### Your instructions
Write the records out again, unchanged.

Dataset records
[Start of section]
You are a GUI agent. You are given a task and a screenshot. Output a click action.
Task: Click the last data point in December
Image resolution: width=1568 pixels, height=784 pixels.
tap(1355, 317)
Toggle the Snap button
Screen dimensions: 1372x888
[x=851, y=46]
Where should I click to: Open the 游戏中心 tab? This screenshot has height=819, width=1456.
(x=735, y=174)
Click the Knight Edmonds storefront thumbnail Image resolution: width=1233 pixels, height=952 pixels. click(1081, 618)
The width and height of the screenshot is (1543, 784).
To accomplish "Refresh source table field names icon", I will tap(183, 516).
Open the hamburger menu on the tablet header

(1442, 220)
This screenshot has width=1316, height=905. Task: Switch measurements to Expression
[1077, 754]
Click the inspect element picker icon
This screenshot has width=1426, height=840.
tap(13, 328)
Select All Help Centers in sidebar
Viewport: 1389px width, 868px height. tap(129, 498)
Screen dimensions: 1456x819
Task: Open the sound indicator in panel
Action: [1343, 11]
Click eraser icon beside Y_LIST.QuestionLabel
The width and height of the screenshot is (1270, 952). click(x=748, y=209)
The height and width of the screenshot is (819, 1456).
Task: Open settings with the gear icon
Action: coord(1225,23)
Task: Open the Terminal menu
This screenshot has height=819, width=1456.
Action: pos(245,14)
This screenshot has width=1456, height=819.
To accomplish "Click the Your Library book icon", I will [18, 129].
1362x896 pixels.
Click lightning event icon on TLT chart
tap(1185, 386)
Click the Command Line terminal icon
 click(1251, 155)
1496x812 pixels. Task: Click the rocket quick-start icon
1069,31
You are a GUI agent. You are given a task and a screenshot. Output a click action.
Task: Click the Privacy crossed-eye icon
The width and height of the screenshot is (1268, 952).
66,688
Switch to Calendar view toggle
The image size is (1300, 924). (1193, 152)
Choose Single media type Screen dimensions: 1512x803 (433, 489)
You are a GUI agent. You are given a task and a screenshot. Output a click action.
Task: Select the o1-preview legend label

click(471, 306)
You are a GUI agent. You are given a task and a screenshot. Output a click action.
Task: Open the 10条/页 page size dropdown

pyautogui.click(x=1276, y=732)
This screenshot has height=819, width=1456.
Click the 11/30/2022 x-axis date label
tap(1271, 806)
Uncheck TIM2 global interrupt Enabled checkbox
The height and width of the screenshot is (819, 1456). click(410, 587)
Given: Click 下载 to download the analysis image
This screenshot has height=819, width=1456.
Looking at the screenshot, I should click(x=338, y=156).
[End of section]
### Solution for this exercise
You are a GUI agent. You are given a task and a screenshot. Output a click action.
Task: Click the last data point in December
Image resolution: width=1568 pixels, height=784 pixels.
tap(1355, 317)
Toggle the Snap button
Screen dimensions: 1372x888
[x=851, y=46]
Where should I click to: Open the 游戏中心 tab? This screenshot has height=819, width=1456.
(x=735, y=174)
Click the Knight Edmonds storefront thumbnail Image resolution: width=1233 pixels, height=952 pixels. click(1081, 618)
The width and height of the screenshot is (1543, 784).
To accomplish "Refresh source table field names icon", I will tap(183, 516).
Open the hamburger menu on the tablet header

(1442, 220)
This screenshot has width=1316, height=905. Task: Switch measurements to Expression
[1077, 754]
Click the inspect element picker icon
This screenshot has width=1426, height=840.
tap(13, 328)
Select All Help Centers in sidebar
Viewport: 1389px width, 868px height. tap(129, 498)
Screen dimensions: 1456x819
Task: Open the sound indicator in panel
Action: [1343, 11]
Click eraser icon beside Y_LIST.QuestionLabel
The width and height of the screenshot is (1270, 952). click(x=748, y=209)
The height and width of the screenshot is (819, 1456).
Task: Open settings with the gear icon
Action: coord(1225,23)
Task: Open the Terminal menu
This screenshot has height=819, width=1456.
Action: pos(245,14)
This screenshot has width=1456, height=819.
To accomplish "Click the Your Library book icon", I will [18, 129].
1362x896 pixels.
Click lightning event icon on TLT chart
tap(1185, 386)
Click the Command Line terminal icon
 click(1251, 155)
1496x812 pixels. Task: Click the rocket quick-start icon
1069,31
You are a GUI agent. You are given a task and a screenshot. Output a click action.
Task: Click the Privacy crossed-eye icon
The width and height of the screenshot is (1268, 952).
66,688
Switch to Calendar view toggle
The image size is (1300, 924). (1193, 152)
Choose Single media type Screen dimensions: 1512x803 (433, 489)
You are a GUI agent. You are given a task and a screenshot. Output a click action.
Task: Select the o1-preview legend label

click(471, 306)
You are a GUI agent. You are given a task and a screenshot. Output a click action.
Task: Open the 10条/页 page size dropdown

pyautogui.click(x=1276, y=732)
This screenshot has height=819, width=1456.
Click the 11/30/2022 x-axis date label
tap(1271, 806)
Uncheck TIM2 global interrupt Enabled checkbox
The height and width of the screenshot is (819, 1456). click(410, 587)
Given: Click 下载 to download the analysis image
This screenshot has height=819, width=1456.
Looking at the screenshot, I should click(x=338, y=156).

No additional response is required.